My guess is that the battery minder has a certain minimum amperage input before it starts working, and the inverter just isn't getting enough wattage from the solar panel to provide that minimum amperage.  Any guesses as to how to figure out what that level might be?  The temptation is strong to buy another solar panel (or a larger one) to put in the window of the telescope garage so that it can operate the battery minder to keep the Corvette properly charged in winter, and the telescope mount power cell the other three seasons.

I have a vague recollection that if you want to combine multiple photovoltaic panels together, the lowest voltage output panel determines the net output.  (Or is it the lowest amperage output panel?)  At a minimum, it suggests that if I were to get another PV panel to pair with this, I might as well get another one of comparable voltage and amperage.

UPDATE: Thanks for the suggestions.  I just ordered the Deltran Battery Tender Solar Charge Controller from Amazon.  It was $21.95 plus shipping--an absolute bargain.  It looks like I can use it in the non-snow seasons to keep the telescope mount power cell topped off.


  1. So are you connecting the inverter to the solar panel? Or to a battery? Generally, you'd want to connect the inverter to a battery, and use the solar panel to recharge the battery, that way you can draw more current when needed, and hope it just averages out.

    Looks like the battery minder needs about 125 watts of power.

  2. It's best to parallel panels of like output, but it's not strictly necessary.

  3. The goal was to use the battery minder to keep the car battery recharged, and not directly connect the solar panel to the car battery because of the danger of overcharging the car battery.

    It sounds like I would need a bit more juice to run the battery minder. But perhaps it would make more sense to rely on the fact that in winter, there is little danger of overcharging the car battery from a 35 watt panel. At best, there are 3 1/2 hours of daylight per day, and much of that won't even hit the panel optimally.

  4. My dad and brother-in-law have an aftermarket controler for their panels that they got from harbor freight. The controler stops charging the battery when the battery is full. You might want to look into that. Then you could directly connect the panels to the vett and not worry about it.

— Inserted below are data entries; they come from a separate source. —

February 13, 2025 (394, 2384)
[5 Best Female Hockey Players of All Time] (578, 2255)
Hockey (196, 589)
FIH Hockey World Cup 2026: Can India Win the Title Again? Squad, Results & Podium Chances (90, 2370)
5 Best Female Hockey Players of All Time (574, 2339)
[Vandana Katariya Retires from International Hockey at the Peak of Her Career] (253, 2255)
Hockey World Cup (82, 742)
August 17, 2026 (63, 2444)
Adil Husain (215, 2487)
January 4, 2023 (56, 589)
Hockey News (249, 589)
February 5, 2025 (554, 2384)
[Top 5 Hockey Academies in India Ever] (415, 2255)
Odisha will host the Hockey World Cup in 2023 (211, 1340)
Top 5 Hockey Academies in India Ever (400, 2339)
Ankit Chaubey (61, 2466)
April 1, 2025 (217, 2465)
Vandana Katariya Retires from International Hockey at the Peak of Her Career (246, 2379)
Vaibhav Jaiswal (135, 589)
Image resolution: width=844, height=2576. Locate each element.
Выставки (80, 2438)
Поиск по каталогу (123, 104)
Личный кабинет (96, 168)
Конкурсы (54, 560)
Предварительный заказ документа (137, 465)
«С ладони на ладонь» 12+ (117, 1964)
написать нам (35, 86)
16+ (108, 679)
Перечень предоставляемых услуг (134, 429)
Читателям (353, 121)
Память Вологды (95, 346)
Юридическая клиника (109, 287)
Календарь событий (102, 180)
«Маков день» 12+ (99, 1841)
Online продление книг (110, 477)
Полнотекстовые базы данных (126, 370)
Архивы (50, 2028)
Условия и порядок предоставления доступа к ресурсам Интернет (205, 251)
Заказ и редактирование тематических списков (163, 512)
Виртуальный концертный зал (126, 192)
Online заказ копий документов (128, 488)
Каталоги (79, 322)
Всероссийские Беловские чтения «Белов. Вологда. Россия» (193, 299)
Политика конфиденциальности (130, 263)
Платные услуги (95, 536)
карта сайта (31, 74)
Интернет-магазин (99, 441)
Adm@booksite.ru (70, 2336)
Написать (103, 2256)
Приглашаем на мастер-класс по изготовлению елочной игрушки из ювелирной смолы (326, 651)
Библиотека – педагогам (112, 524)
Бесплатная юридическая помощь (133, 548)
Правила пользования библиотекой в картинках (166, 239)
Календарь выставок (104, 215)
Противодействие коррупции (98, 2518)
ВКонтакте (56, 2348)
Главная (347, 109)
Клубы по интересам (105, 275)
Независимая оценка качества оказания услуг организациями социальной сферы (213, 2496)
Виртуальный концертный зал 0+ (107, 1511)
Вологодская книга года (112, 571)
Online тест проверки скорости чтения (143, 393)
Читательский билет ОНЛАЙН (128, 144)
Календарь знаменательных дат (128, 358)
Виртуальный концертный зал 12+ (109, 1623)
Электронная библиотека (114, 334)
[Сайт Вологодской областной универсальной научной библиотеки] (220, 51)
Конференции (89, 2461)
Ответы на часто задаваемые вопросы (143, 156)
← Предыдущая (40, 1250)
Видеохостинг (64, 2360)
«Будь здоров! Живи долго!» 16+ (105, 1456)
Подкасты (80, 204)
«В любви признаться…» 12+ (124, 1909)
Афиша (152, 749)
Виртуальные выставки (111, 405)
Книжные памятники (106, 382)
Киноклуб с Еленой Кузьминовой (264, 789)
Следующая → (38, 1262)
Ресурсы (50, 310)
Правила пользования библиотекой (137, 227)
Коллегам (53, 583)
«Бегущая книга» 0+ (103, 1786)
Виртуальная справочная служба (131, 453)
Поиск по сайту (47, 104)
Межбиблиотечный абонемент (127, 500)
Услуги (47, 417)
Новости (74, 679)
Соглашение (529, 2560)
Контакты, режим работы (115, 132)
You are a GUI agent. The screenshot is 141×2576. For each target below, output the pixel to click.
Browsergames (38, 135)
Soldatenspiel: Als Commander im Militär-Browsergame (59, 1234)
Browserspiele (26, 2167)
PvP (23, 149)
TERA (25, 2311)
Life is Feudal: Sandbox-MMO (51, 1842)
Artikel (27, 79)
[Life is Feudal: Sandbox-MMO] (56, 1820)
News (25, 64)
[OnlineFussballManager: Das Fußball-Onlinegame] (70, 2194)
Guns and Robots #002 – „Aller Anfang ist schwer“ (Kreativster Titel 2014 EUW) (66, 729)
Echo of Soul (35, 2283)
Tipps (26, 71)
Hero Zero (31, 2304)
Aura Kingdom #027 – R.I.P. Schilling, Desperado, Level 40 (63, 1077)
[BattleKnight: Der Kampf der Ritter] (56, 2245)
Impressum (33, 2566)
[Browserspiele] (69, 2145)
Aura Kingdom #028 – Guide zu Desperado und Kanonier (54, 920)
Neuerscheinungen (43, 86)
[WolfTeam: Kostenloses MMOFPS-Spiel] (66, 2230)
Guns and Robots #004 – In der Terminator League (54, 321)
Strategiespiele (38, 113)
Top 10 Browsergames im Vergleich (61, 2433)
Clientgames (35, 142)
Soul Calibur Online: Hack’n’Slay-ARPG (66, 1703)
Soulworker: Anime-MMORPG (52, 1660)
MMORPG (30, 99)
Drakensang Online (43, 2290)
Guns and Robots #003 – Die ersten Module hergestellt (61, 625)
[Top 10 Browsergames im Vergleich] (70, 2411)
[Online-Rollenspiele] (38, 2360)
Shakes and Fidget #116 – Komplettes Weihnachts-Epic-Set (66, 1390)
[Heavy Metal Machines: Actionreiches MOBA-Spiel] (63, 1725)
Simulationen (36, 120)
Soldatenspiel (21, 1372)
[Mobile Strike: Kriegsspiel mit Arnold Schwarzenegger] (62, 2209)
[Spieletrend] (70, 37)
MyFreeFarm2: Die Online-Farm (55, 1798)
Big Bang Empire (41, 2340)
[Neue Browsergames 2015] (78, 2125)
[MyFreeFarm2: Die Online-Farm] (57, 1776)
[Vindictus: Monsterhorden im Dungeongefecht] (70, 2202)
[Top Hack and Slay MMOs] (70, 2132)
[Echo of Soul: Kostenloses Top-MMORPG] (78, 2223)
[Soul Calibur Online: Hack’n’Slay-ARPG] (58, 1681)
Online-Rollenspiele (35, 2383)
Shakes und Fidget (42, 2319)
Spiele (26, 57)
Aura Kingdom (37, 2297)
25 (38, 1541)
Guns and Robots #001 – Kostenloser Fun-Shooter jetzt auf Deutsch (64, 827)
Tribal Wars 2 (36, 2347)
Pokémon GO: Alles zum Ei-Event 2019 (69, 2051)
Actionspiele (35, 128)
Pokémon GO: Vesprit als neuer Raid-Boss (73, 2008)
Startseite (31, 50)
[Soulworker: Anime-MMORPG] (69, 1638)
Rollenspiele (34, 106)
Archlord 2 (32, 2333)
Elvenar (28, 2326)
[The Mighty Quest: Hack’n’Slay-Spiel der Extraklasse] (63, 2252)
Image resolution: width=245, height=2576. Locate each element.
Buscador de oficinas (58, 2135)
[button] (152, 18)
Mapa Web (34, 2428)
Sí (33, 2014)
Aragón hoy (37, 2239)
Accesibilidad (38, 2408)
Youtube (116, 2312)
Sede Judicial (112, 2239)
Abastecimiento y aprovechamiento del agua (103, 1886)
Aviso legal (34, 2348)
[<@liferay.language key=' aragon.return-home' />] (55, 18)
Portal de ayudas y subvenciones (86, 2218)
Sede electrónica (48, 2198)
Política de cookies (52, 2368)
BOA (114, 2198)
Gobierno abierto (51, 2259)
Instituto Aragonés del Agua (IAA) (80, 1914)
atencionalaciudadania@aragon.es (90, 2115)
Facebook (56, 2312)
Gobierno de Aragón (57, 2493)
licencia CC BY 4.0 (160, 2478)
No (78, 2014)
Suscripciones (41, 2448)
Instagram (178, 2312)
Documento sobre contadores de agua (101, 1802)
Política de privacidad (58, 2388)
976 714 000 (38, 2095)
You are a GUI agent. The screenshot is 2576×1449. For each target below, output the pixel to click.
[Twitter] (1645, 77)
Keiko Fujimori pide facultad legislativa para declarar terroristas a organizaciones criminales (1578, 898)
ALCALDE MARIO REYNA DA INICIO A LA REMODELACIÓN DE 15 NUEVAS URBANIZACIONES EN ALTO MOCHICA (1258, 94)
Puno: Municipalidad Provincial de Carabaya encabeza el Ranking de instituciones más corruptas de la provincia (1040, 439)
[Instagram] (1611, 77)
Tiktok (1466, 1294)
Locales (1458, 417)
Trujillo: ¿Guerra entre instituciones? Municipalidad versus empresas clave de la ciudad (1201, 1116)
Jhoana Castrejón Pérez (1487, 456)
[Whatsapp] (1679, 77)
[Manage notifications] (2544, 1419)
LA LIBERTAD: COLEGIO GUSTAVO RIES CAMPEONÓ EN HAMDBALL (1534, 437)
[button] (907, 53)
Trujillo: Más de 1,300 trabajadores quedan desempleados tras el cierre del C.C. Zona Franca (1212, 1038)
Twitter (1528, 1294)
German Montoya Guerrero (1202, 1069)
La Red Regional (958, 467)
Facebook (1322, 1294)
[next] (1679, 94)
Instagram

  5. And any portion of the solar panel occluded by a shadow reduces the output of the whole panel by more than the percentage occluded.

  6. Sebastian, you're off by a factor of 10.

    Since Clayton is not really needing to recharge the battery (I assume when the Corvette is driven and and parked for the winter, its battery will be fully charged), it will probably start out in float mode--probably drawing no more than a watt or two.

    And Clayton, if you're starting with a solar panel, you'd be better off getting a charger that's designed to take "12v" solar panel as its input; these are a little more expensive than the AC-powered one you got. I got this one to control the output of a 15W solar panel on my boat; West Marine has this much cheaper one-- $29.99 on their web site-- that I also looked at, but can no longer remember why I went with the more expensive unit (unless it was not recommended for AGM batteries, perhaps, which of course would not be an issue with your car battery.)

  7. I should also say that you're totally right not to skip the controller. 2.5 amps of charging current when you only need (swag here) 100ma of float-charge current means a lot of electrolyzing going on. Even 2 hours a day of that kind of abuse really adds up if you're talking all winter.

  8. Deltran makes a solar battery tender that is designed to avoid the regulation and overcharging problems of using solar directly to maintain a battery.